- **STUDY TEXT**
* * *
Talk with your industry colleagues about their pest management program and how satisfied they are with their provider. If your company is part of a larger network, there may also be a preferred vendor you can check out.

2. Get an inspection of your facility

There’s no need to choose a pest management provider sight unseen. A cornerstone of IPM’s foundation is that a plan is customized for your specific needs. Insist on a thorough inspection to determine what services you need.

3. Be audit-ready: Put your plan in writing

Remember, FSMA requires food processing facilities to develop and execute written risk-based, preventive food safety plans that detail likely hazards, corrective actions and results. You want a provider who not only documents every pest activity sighting and product application, but also uses that documented information to determine pest trends. This will aid in decisions about how to best manage pest activity going forward. Your pest management professional should also work with you to ensure all documents are in proper order and audit-ready at any time.

4. Work together to create reasonable benchmarks

Even with a proactive, responsive pest management partner, creating a near pest-free environment can be difficult – but it’s possible. To reach this goal, you need thresholds. Thresholds dictate how much pest activity and what pests are tolerated and acceptable before corrective actions need to be taken. Thresholds are best set by working with your pest control professional because there are several factors that come into play.

If you are currently battling pests, it will take time to reach your threshold goals – even with a sound IPM plan in place. Talk with the vendors you’re considering about creating a timeline for steady and reasonable improvement.
* * *
- **RECORDS PROVIDED**

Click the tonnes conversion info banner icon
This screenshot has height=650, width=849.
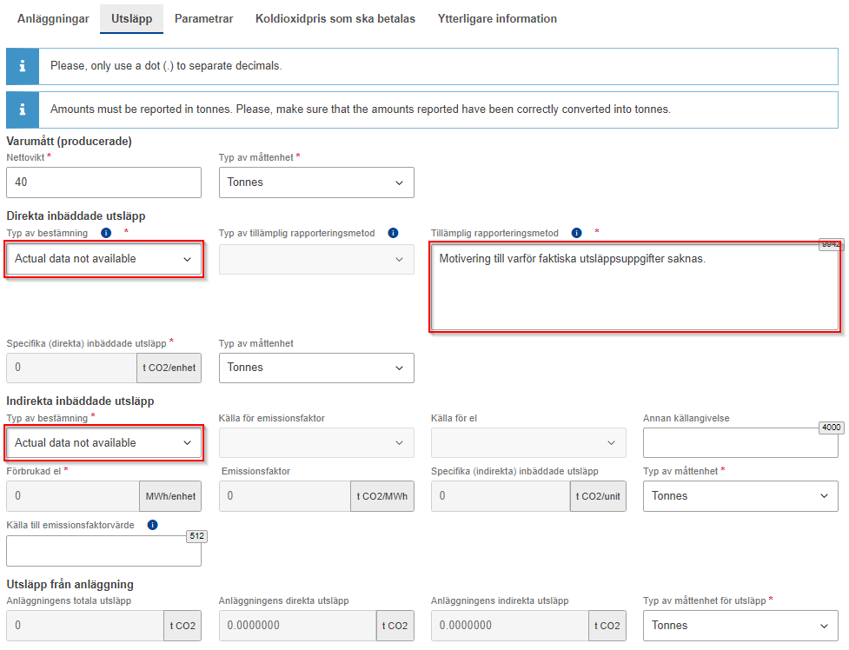[x=23, y=110]
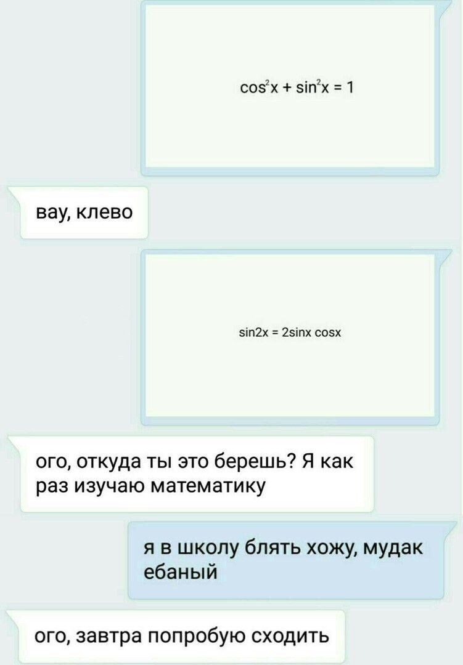Screen dimensions: 463x665
Task: Click the formula text sin2x = 2sinx cosx
Action: 290,333
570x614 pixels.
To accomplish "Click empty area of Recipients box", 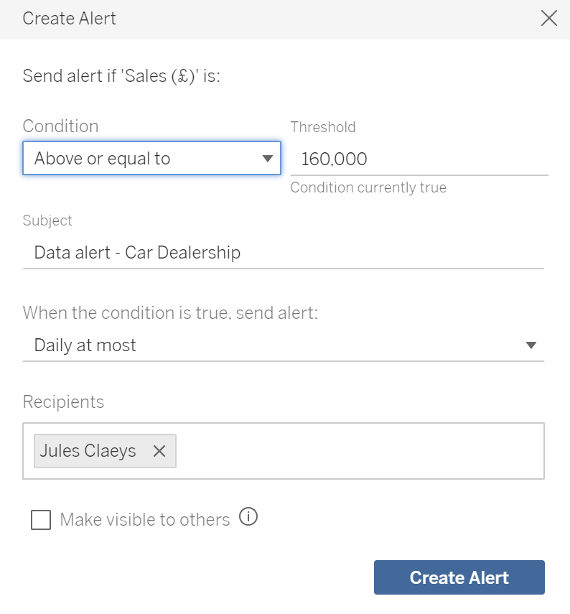I will pos(360,451).
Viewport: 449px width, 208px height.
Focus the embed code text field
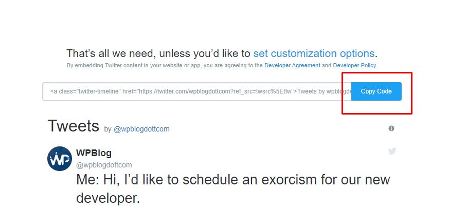[x=197, y=91]
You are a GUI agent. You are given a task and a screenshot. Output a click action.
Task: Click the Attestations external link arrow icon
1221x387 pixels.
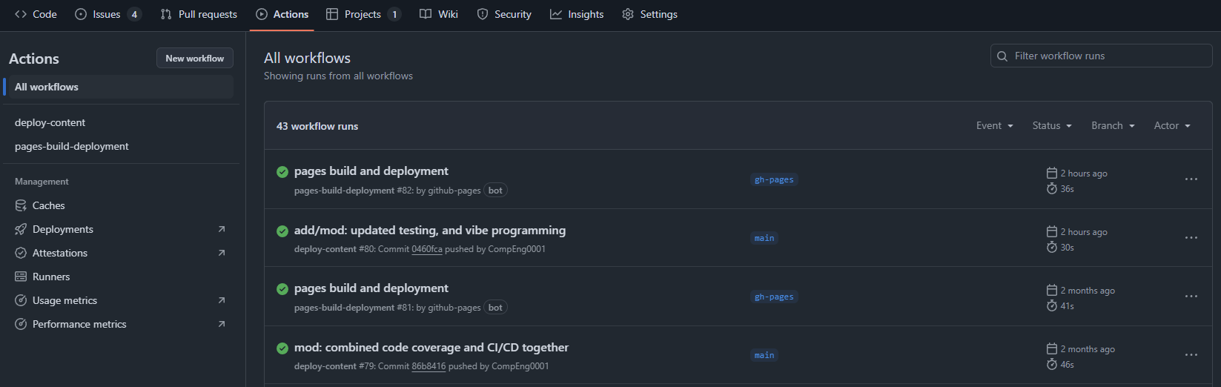tap(221, 253)
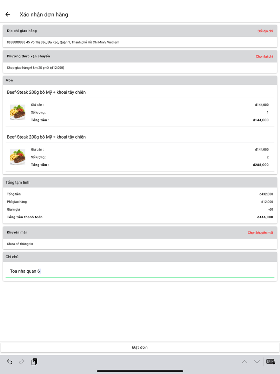This screenshot has width=280, height=374.
Task: Tap the up chevron near the keyboard icon
Action: pyautogui.click(x=244, y=362)
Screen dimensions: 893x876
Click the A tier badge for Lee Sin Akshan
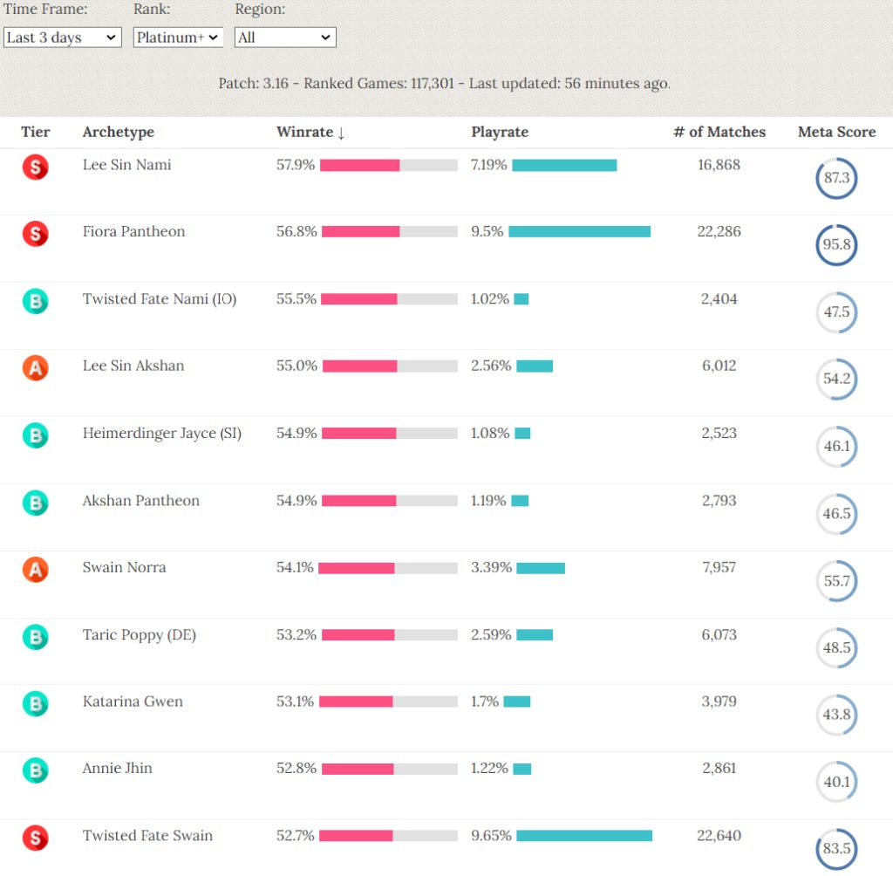[35, 368]
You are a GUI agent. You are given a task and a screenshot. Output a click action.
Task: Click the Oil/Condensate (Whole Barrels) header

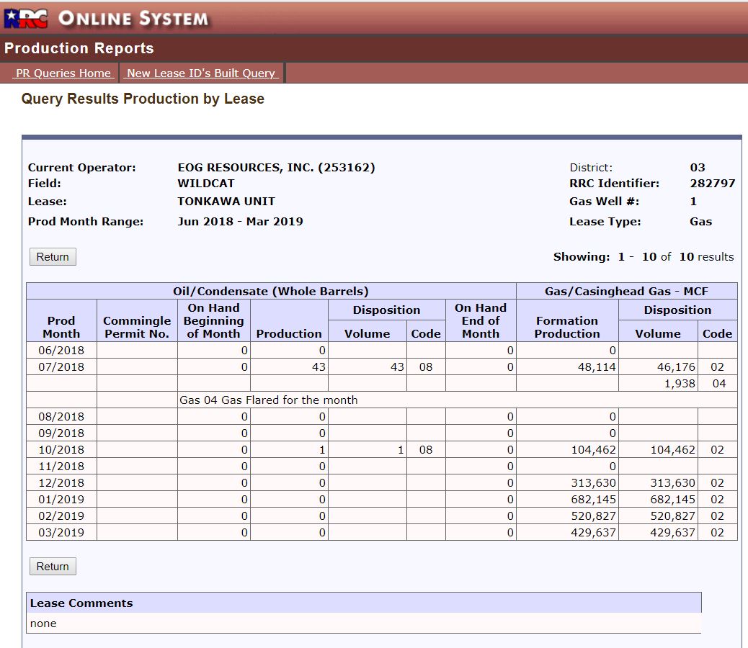271,291
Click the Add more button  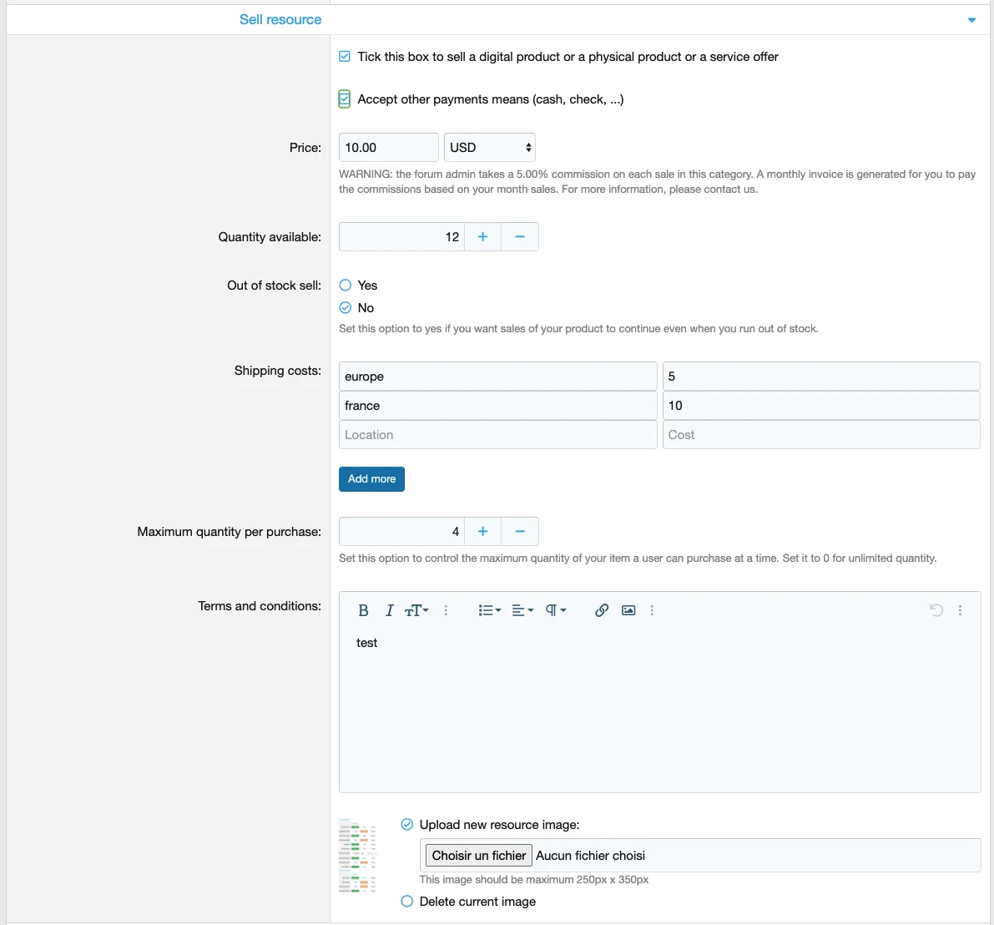[371, 479]
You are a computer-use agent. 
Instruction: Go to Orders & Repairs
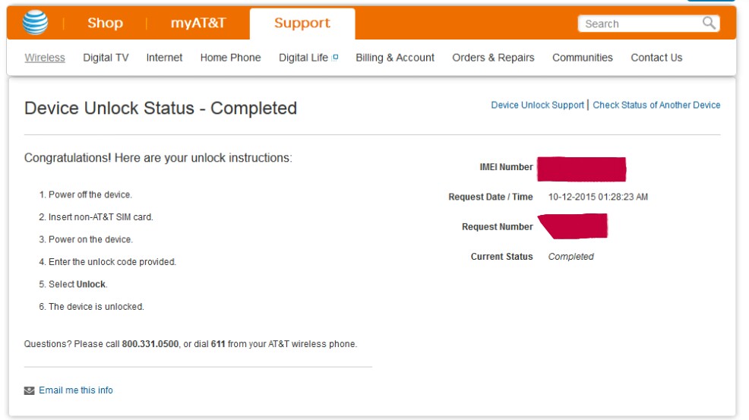tap(493, 58)
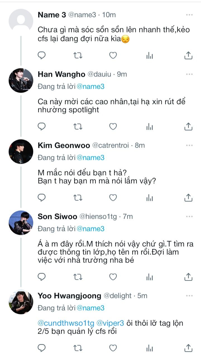Share Yoo Hwangjoong's reply

[x=188, y=348]
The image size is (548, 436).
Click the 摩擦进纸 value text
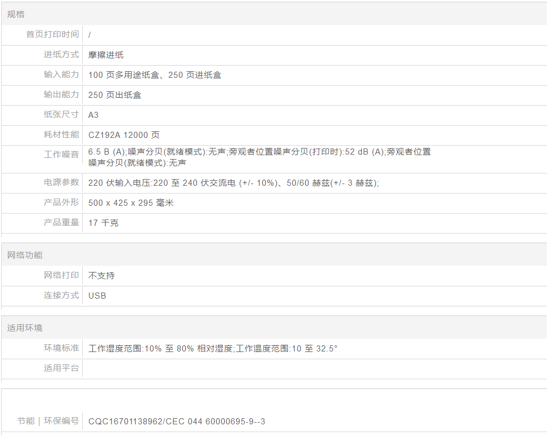[x=106, y=55]
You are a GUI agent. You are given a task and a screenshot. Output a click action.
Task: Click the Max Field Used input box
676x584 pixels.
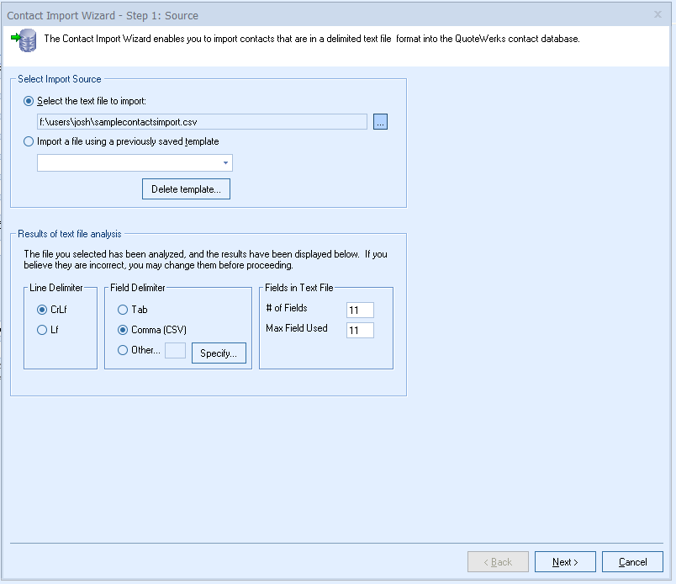[360, 331]
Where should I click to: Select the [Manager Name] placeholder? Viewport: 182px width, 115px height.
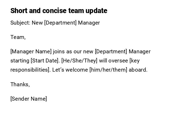point(31,51)
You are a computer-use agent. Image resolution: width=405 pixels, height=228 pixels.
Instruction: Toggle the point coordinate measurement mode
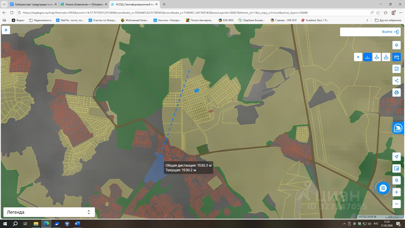[358, 57]
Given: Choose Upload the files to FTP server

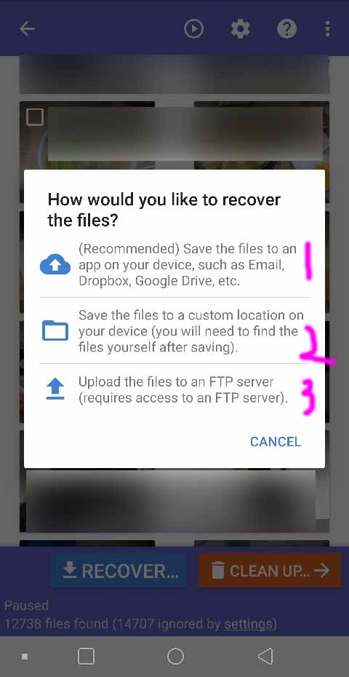Looking at the screenshot, I should tap(175, 389).
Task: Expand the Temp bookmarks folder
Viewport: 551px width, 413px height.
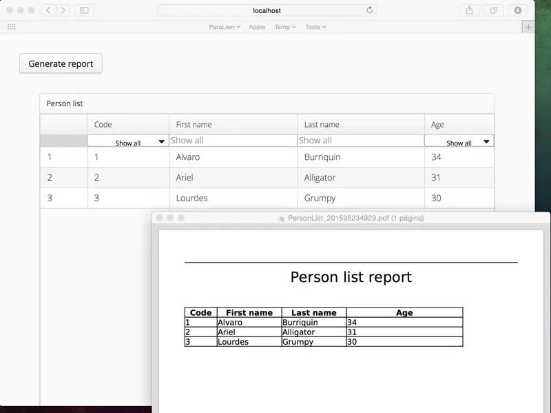Action: point(284,27)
* * *
- **EXERCISE INSTRUCTIONS**
[1] Answer these questions from the pest management text:
(a) What should you insist on to determine what services you need?
(b) What does FSMA require food processing facilities to develop and execute?
(c) What do thresholds dictate?
[2] Decide whether each statement agrees with the pest management text:
(a) Thresholds are best set by the facility without its pest control professional.
(b) A near pest-free environment is possible.
(c) With a sound IPM plan, a facility that is battling pests reaches its threshold goals right away.

- **EXPECTED RESULTS**
[1]
(a) A thorough inspection.
(b) Written risk-based, preventive food safety plans that detail likely hazards, corrective actions and results.
(c) How much pest activity and what pests are tolerated and acceptable before corrective actions need to be taken.

[2]
(a) No: "Thresholds are best set by working with your pest control professional"
(b) Yes: "creating a near pest-free environment can be difficult – but it’s possible"
(c) No: "it will take time to reach your threshold goals – even with a sound IPM plan in place"